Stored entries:
────────────────

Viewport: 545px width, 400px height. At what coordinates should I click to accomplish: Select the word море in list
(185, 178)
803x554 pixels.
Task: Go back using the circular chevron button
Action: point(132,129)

────────────────

- **What is needed**
Output the records above precisely.

- **Expected answer**
Viewport: 545px width, 400px height. At what coordinates should I click to accomplish: Select the word море in list
(185, 178)
803x554 pixels.
Task: Go back using the circular chevron button
Action: point(132,129)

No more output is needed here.